Making this situation even more bizarre is the trumpeted religiosity of so many of the U.S. Republican presidential candidates. I’m hard-pressed to think of an exception among that crew. When Donald Trump – not the first person who springs to my mind when I think of evangelical Christian – lays claim to the bible as his favourite book, I truly feel the world of the Twilight Zone is alive and well and walks among us.
I can only presume that in Trump’s and others’ versions of Christianity, God smiles upon systemic bias, racial profiling, hostile exclusion of the “other” and other, equally “Christian” practices. If I find myself getting especially riled up over these idiocies, I try to find comfort in Orwell’s 1984. In his description of Doublethink, the ability to hold two entirely contradictory claims as true, the author captured the essence of a human characteristic that has, no doubt, persisted throughout history. It just seems that doublethink is becoming increasingly mainstream, especially when candidates for the world’s most powerful office seem intent on becoming leading practitioners.

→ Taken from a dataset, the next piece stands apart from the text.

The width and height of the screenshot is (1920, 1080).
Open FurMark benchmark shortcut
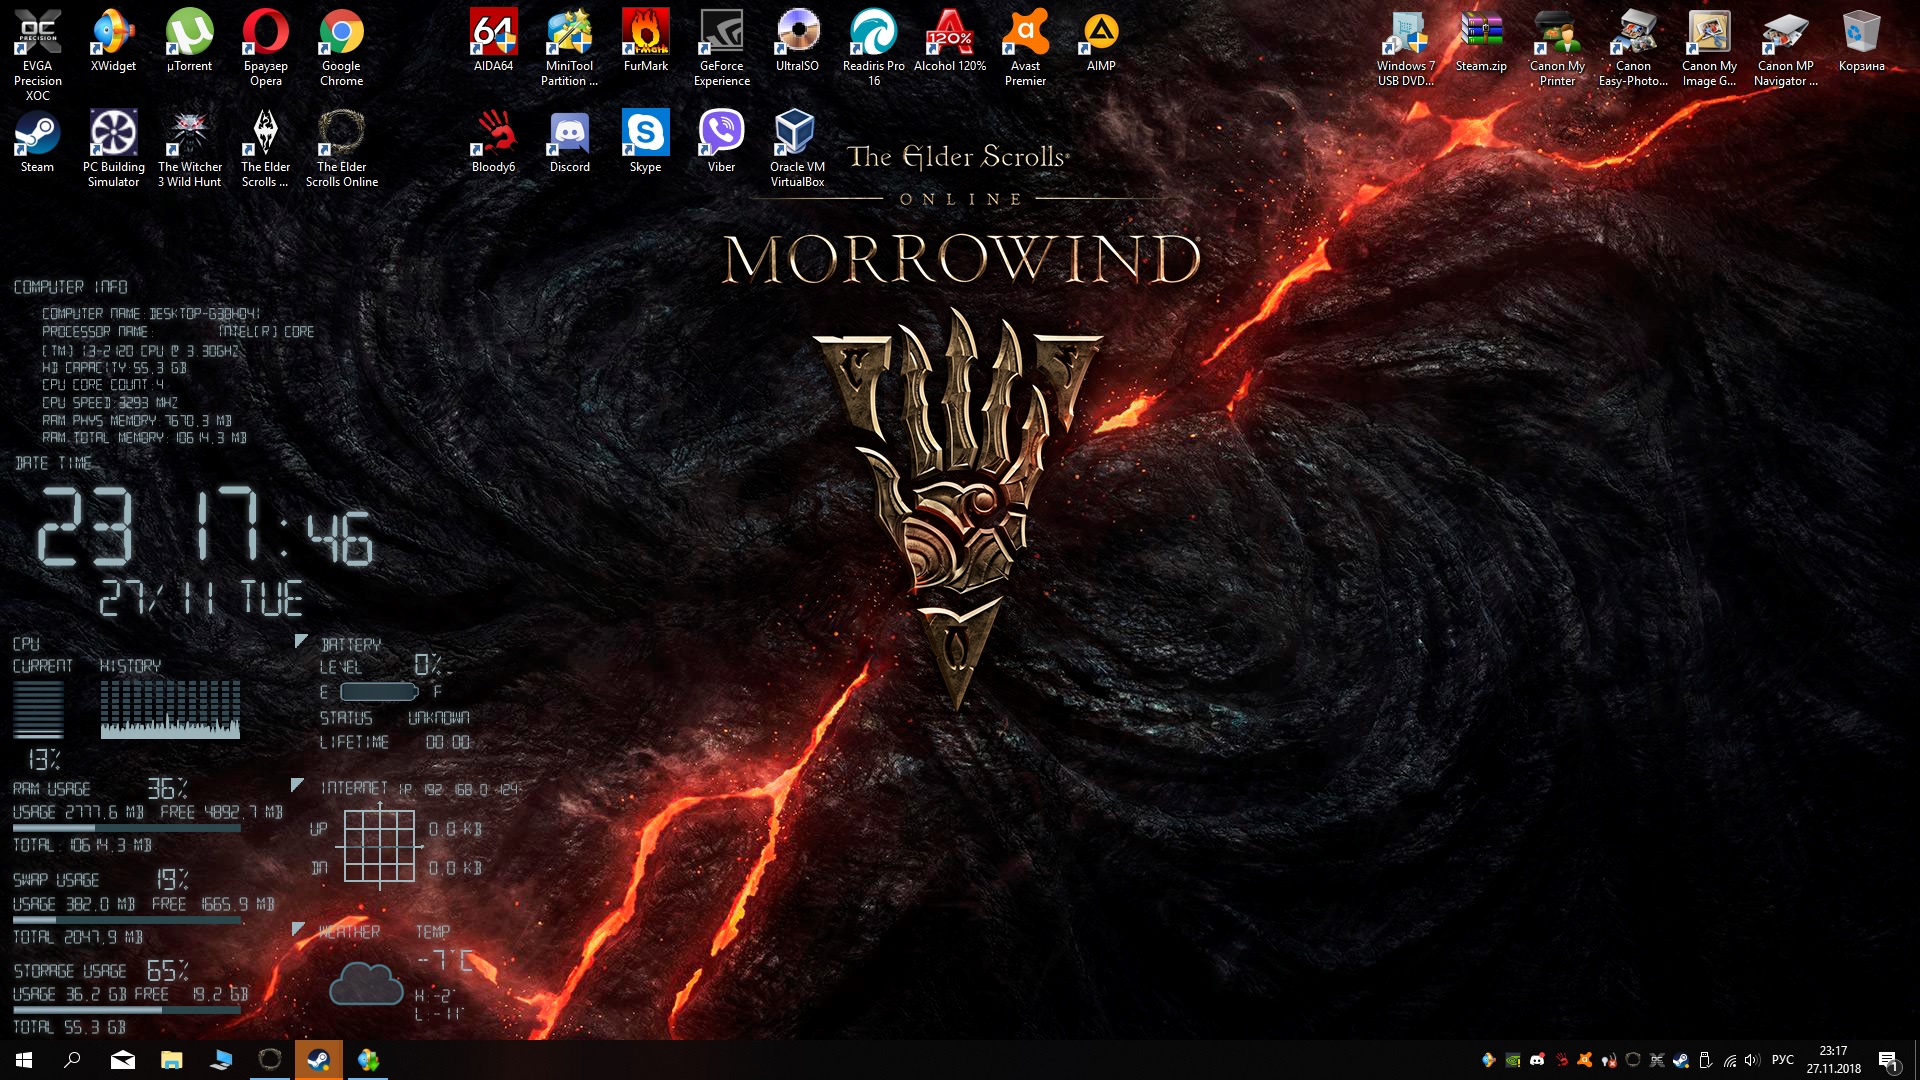tap(645, 32)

But as I said when I started, I’m trying to find the silver lining amidst all this because it is, I admit, depressing when I think about it for too long. As might be expected, hope and comfort can be found amidst the details. None struck me as powerfully as the story of the congregation of a Peterborough synagogue that offered its space as a place for worship for those Muslims whose mosque had been the target of arsonists.
To be up front here, I long ago ceased to identify with any religious group although my heritage is Roman Catholic and I remain deeply interested in the church and its goings-on. As a general principle, though, I have found it increasingly difficult to ascribe to any particular dogma. I consider myself a person of faith even as I make no claim to being able to define just what that faith is. The best I have to offer is an affirmation of the purposefulness of life, the goodness of existence and awe in the face of it all.
When it comes to manifestations of that faith, I see it in such things as the actions of the Peterborough synagogue. If the news is to be believed, a great many who would claim to be followers of a deity of compassion and of love would be outraged as such action. Reconciliation, kindness, generosity – whatever you want to call it – these have no place in the claustrophobic religious practices of fundamentalist Christianity, Islam, Buddhism or any other fanatical expression of religious intent.
A great deal of time and ink has been spent trying to argue that the extremists who claim affiliation with any major religion are perverting that religion. While that might have a pleasant, comforting aspect, I think it misses the point. Just what any religion is “meant to be” is far from clear. To use the one that most of us around here are familiar with, Christianity, how many different versions of that can you name? I find out about new manifestations regularly and, no doubt, I will continue to do so.
To hear it on the news, you would think that Christianity and Islam and other faiths have some fixed “good” that all the proper Christians, Muslims, Buddhists, etc., ascribe to. History of any age can point to any number of atrocities committed in the name of religion and, like it or not, they are the tangible actions of a particular understanding of that religion. Heretics being burned at the stake during the Inquisition wasn’t an aberration; it was the “right” thing to do.
Human decency is not derived from religion; it precedes it.
– Christopher Hitchens
So when I look to the generosity of the synagogue congregation toward their Muslim neighbours, I don’t ascribe to the interpretation that this indicates “true religion” at its best. I prefer to believe that there lives in all of us, oftentimes awakened as a result of our religious experiences, a fundamental human decency that gets lost, quite often, amidst the noise of conflicting passions and beliefs. Fear, in particular, can corrode an otherwise kindly heart.
The world we see in the news can often appear a dark and dreary affair indeed. The silver lining, most often, is found in the small actions taken close to home, wherever “home” might come to be (I’m thinking of all those refugees hoping to find a new one in places they had never expected to be). Hope is never a futile thing: just don’t expect to find it very often in a headline.